* THE TASK *
Reproduce everything from the line containing "Mobiel (153, 17)" down to the line containing "Site Map (863, 972)", both ends included, with the request lines left unchanged and each coordinate in the answers scaled by 0.9 and rounded to a whole number, halves rounded up. Give only these lines.

===============

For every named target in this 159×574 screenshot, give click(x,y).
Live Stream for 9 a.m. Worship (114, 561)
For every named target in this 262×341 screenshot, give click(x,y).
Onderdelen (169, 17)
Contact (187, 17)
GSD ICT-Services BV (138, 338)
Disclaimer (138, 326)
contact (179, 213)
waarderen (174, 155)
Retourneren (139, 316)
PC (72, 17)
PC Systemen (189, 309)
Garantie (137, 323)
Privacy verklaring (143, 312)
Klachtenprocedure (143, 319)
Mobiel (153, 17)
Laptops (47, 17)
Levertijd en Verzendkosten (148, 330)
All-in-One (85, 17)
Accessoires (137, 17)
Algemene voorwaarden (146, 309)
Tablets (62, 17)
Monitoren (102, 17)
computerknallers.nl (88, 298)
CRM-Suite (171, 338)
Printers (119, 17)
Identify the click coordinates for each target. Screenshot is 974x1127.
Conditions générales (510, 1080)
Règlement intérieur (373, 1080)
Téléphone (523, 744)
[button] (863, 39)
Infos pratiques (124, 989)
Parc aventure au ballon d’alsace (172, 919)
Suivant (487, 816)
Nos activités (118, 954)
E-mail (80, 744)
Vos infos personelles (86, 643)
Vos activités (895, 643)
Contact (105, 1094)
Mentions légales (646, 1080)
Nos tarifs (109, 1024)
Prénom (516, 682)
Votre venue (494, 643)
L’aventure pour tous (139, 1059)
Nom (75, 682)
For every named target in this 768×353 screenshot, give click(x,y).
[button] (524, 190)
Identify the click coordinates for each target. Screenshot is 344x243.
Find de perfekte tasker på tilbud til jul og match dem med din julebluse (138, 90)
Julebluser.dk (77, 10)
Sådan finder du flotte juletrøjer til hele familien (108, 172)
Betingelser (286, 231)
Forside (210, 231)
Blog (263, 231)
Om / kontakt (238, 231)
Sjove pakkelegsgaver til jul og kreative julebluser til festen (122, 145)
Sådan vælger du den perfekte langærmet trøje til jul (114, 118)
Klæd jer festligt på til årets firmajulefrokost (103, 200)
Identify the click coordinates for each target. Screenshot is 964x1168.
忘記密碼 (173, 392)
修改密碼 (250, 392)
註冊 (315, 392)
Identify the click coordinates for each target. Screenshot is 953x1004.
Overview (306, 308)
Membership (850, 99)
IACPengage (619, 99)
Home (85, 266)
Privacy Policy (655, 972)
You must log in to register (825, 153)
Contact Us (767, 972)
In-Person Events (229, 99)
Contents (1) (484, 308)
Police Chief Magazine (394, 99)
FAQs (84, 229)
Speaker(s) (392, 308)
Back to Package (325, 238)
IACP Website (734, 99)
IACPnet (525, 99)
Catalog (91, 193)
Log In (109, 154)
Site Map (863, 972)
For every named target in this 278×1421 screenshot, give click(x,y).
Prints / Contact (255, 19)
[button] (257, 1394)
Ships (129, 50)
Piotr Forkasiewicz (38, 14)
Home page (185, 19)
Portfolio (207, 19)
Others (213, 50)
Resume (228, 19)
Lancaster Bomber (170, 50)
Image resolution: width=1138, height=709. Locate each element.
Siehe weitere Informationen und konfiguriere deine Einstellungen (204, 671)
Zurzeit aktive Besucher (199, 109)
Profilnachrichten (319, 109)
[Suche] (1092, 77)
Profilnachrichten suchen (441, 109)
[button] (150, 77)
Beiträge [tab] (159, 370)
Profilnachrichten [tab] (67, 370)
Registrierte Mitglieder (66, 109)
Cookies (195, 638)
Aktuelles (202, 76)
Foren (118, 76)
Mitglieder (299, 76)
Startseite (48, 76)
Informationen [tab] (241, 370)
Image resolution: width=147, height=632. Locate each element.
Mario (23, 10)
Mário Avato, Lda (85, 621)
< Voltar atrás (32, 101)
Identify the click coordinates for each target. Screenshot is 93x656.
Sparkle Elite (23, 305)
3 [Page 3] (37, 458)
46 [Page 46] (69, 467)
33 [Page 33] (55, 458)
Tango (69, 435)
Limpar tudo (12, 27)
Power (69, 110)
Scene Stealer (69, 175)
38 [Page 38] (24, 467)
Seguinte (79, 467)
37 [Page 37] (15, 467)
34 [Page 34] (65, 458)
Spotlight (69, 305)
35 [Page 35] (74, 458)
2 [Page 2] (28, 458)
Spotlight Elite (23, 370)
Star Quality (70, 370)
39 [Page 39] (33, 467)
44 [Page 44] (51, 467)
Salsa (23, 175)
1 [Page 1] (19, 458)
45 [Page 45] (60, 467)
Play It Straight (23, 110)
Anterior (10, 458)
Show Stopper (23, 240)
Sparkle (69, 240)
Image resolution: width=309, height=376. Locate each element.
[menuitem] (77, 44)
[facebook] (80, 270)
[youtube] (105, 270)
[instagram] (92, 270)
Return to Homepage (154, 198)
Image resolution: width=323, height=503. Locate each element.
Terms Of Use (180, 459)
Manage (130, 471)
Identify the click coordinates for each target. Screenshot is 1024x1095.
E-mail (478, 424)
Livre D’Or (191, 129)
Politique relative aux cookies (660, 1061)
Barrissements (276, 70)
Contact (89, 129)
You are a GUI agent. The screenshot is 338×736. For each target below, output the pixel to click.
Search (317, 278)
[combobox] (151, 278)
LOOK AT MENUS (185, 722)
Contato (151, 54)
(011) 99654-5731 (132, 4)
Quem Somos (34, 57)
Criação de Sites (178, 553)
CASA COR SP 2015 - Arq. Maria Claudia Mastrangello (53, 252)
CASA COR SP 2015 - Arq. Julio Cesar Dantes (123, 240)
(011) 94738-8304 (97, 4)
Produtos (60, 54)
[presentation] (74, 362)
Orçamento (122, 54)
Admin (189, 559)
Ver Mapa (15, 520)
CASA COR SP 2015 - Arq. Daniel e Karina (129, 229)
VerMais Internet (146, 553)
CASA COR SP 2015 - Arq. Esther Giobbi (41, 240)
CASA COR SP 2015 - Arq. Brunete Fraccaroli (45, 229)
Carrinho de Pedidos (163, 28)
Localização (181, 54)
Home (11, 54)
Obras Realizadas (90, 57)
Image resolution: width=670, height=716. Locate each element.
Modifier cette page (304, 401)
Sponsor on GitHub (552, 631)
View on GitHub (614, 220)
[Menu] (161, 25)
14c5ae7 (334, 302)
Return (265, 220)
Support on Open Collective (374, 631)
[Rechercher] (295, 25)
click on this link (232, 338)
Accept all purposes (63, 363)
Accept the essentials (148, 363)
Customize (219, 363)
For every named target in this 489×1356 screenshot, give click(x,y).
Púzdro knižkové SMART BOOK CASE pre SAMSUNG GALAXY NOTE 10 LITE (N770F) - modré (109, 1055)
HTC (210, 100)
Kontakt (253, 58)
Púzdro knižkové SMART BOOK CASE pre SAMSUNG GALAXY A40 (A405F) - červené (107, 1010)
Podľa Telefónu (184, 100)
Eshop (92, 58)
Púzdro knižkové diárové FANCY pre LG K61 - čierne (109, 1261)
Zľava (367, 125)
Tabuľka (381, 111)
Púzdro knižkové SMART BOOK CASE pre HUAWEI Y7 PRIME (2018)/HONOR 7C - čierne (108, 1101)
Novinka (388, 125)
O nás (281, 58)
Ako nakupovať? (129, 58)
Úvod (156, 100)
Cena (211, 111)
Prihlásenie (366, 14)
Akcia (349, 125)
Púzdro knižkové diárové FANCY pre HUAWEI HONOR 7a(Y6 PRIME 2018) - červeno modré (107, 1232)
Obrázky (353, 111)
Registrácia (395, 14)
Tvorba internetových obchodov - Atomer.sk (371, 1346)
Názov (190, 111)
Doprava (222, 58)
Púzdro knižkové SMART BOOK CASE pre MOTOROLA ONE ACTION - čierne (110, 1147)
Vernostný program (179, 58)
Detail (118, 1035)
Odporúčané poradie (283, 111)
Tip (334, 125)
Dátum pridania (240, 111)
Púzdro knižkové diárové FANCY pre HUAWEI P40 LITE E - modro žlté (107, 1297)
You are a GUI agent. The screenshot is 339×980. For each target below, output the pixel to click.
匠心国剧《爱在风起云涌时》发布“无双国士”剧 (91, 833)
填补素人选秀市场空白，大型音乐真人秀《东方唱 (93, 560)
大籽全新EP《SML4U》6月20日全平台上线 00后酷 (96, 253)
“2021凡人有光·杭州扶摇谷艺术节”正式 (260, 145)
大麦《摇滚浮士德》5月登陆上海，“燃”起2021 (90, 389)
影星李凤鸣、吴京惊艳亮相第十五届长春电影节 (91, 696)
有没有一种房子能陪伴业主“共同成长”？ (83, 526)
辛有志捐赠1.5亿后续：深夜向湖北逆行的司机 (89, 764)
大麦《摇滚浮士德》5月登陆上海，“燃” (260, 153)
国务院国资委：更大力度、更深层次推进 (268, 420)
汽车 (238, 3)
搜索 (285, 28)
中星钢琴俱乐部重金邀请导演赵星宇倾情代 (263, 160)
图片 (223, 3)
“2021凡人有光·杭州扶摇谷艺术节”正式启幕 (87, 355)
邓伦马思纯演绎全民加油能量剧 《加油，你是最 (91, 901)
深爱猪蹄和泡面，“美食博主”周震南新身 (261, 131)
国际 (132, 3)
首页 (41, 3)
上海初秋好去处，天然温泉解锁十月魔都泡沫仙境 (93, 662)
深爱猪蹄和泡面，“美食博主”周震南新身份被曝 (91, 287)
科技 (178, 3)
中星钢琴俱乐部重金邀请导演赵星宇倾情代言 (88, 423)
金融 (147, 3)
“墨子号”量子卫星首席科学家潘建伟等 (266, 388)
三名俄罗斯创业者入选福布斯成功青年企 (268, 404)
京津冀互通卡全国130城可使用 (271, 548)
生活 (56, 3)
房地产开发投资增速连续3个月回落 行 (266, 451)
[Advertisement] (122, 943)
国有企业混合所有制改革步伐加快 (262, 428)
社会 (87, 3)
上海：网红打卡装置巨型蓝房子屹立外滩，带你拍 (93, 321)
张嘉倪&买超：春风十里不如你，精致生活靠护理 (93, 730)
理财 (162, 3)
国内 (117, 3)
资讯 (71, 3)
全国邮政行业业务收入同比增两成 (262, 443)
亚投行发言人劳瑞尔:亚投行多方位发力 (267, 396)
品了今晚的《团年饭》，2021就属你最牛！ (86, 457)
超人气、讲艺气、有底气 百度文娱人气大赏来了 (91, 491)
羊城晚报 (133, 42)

===============

* CORRECT OUTPUT *
Mobiel (138, 15)
Laptops (42, 15)
Levertijd en Verzendkosten (133, 297)
All-in-One (77, 15)
Accessoires (123, 15)
Algemene voorwaarden (131, 278)
Tablets (56, 15)
Monitoren (92, 15)
computerknallers.nl (79, 268)
CRM-Suite (154, 304)
Printers (107, 15)
Identify the click coordinates for each target. Screenshot is 974x1127.
Conditions générales (459, 972)
Règlement intérieur (336, 972)
Téléphone (471, 670)
[button] (777, 35)
Infos pratiques (112, 890)
Parc aventure au ballon d’alsace (155, 827)
Suivant (438, 734)
Nos activités (106, 859)
E-mail (72, 670)
Vos infos personelles (77, 579)
Vos activités (806, 579)
Contact (95, 985)
Mentions légales (581, 972)
Nos tarifs (98, 922)
Prénom (464, 614)
Votre venue (445, 579)
L’aventure pour tous (125, 953)
Nom (68, 614)
For every named target in this 768×353 screenshot, give click(x,y).
[button] (472, 171)
Identify the click coordinates for each target. Screenshot is 344x243.
Find de perfekte tasker på tilbud til jul og match dem med din julebluse (124, 81)
Julebluser.dk (69, 9)
Sådan finder du flotte juletrøjer til hele familien (97, 155)
Betingelser (257, 208)
Forside (189, 208)
Blog (237, 208)
Om / kontakt (214, 208)
Sjove pakkelegsgaver til jul og kreative julebluser til festen (110, 131)
Sådan vælger du den perfekte langærmet trøje til jul (103, 106)
Klæd jer festligt på til årets firmajulefrokost (93, 180)
Identify the click coordinates for each target. Screenshot is 964x1168.
忘記密碼 (156, 353)
修改密碼 (225, 353)
註冊 (284, 353)
Identify the click coordinates for each target. Screenshot is 953x1004.
Overview (275, 277)
Membership (765, 89)
IACPengage (557, 89)
Home (77, 239)
Privacy Policy (590, 875)
You must log in to register (743, 138)
Contact Us (690, 875)
In-Person Events (206, 89)
Contents (1) (436, 277)
Police Chief Magazine (355, 89)
FAQs (76, 206)
Speaker(s) (353, 277)
Back to Package (293, 214)
IACP Website (661, 89)
IACPnet (473, 89)
Catalog (82, 174)
Log In (98, 139)
Site Map (777, 875)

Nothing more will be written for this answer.